* Activity list
**1.** In the breast cancer text, how many tumor samples were integrated?
**2.** From the breast cancer text, print everything from "4 DISCUSSION" down to "data is available.".

* Reading text

Several enriched ontologies for subnetworks extracted in Study 1 (ER−) and Study 1 (ER+) studies are related to cancer.

As an example, we describe here a subnetwork significantly associated with metastasis in Study 1 (ER−) (subnetwork 6693, represented in Fig. 4). Subnetwork 6693 contained genes with well-known function in ER− BCs and metastasis, such as the tumor suppressor gene (TSG) TP53 and the tyrosine kinase receptors ERBB2 and EGFR.

Fig. 4.

Graphical representation of part of subnetwork 6693 (Study 1, ER−). This illustrates a discriminative subnetwork from the Sabatier and coworkers dataset. Nodes and edges correspond to genes encoding proteins and PPIs, respectively. Yellow and blue nodes denote an overexpression and an underexpression, respectively, among patients with distant metastasis compared with the other ones.

Fig. 4.

Graphical representation of part of subnetwork 6693 (Study 1, ER−). This illustrates a discriminative subnetwork from the Sabatier and coworkers dataset. Nodes and edges correspond to genes encoding proteins and PPIs, respectively. Yellow and blue nodes denote an overexpression and an underexpression, respectively, among patients with distant metastasis compared with the other ones.

The subnetwork contained also several cell cycle kinases and regulators (CDK2, CDKN1A, CDKN2A), NQO1, whose altered expression has been associated with various forms of cancer. PIN1 is present in the subnetwork, and was recently found to promote aggressiveness in BC. Insulin receptor was also present; its deregulated expression correlates with poor response to anti IGF-FR therapy in triple negative BC. It also contained several well-known oncogenes and genes not previously linked to cancer, but which may be acting as BC driver genes.

4 DISCUSSION

We conceived a network-based algorithm (ITI) to identify prognostic genomic signatures generalizable over multiple and heterogeneous microarray datasets. This algorithm works in two steps: first it integrates data from a compendium of BC microarray datasets, and second it finds subnetworks, i.e. interacting gene complexes, whose expression discriminates two conditions of interest. Subnetworks are filtered by statistical validation.

We applied the ITI algorithm to the particularly important but still unresolved question of finding markers for BC distant metastasis for which a large body of public data is available.

Our approach illustrates the feasibility of integrating gene expression data compendia (930 BC tumor samples were integrated) and large-scale PPI data; it represents a potential data mining tool for gene expression repositories. It features inclusion of prior data under the form of PPIs and clinical annotations.

* Records

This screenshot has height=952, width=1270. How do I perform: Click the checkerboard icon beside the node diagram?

--

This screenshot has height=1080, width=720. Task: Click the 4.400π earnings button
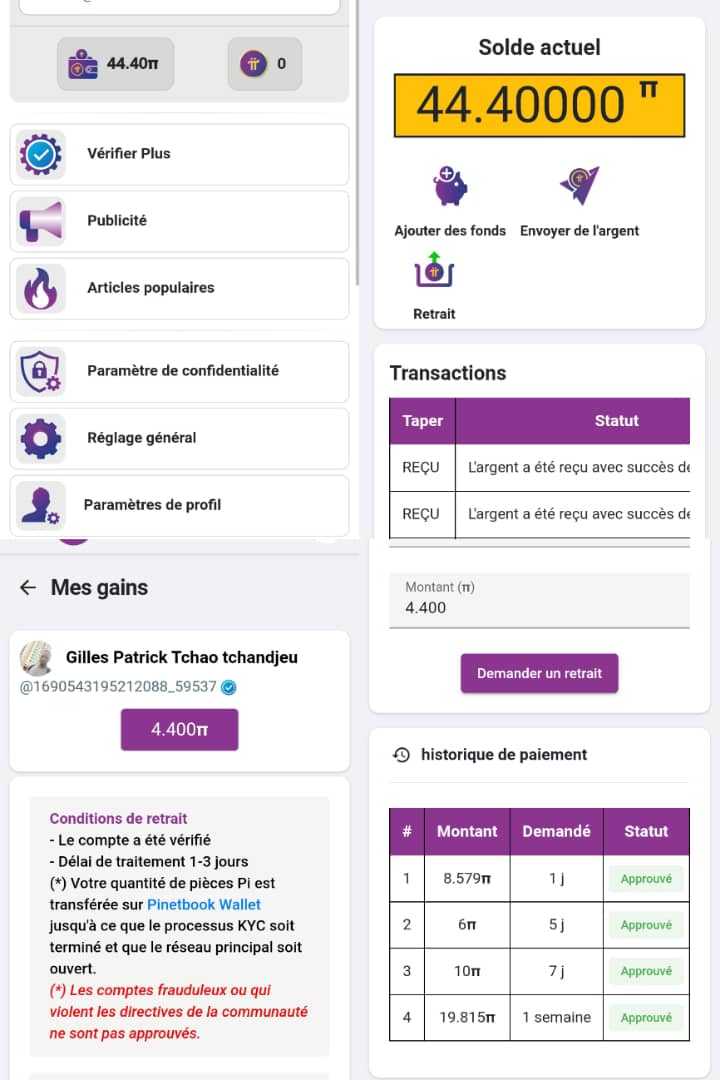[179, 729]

--

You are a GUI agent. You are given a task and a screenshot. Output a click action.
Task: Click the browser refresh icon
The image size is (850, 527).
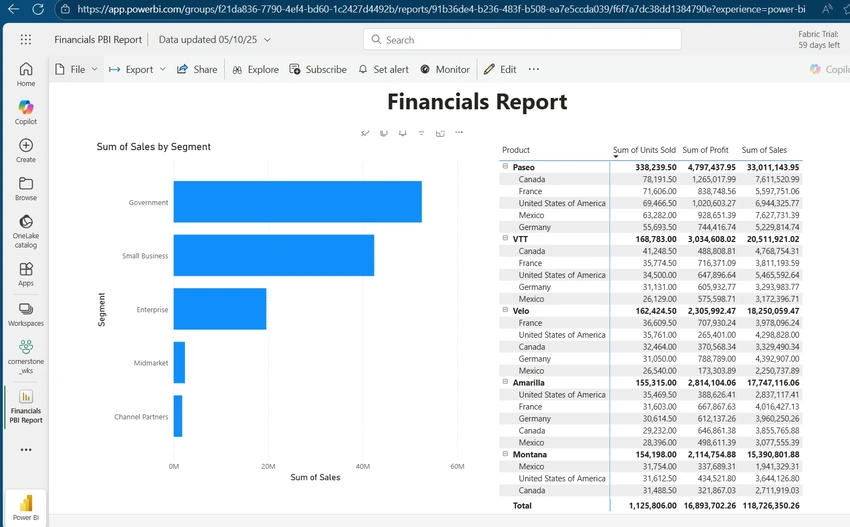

* Solutions for each task
**1.** 930 breast cancer tumor samples.

**2.**
4 DISCUSSION

We conceived a network-based algorithm (ITI) to identify prognostic genomic signatures generalizable over multiple and heterogeneous microarray datasets. This algorithm works in two steps: first it integrates data from a compendium of BC microarray datasets, and second it finds subnetworks, i.e. interacting gene complexes, whose expression discriminates two conditions of interest. Subnetworks are filtered by statistical validation.

We applied the ITI algorithm to the particularly important but still unresolved question of finding markers for BC distant metastasis for which a large body of public data is available.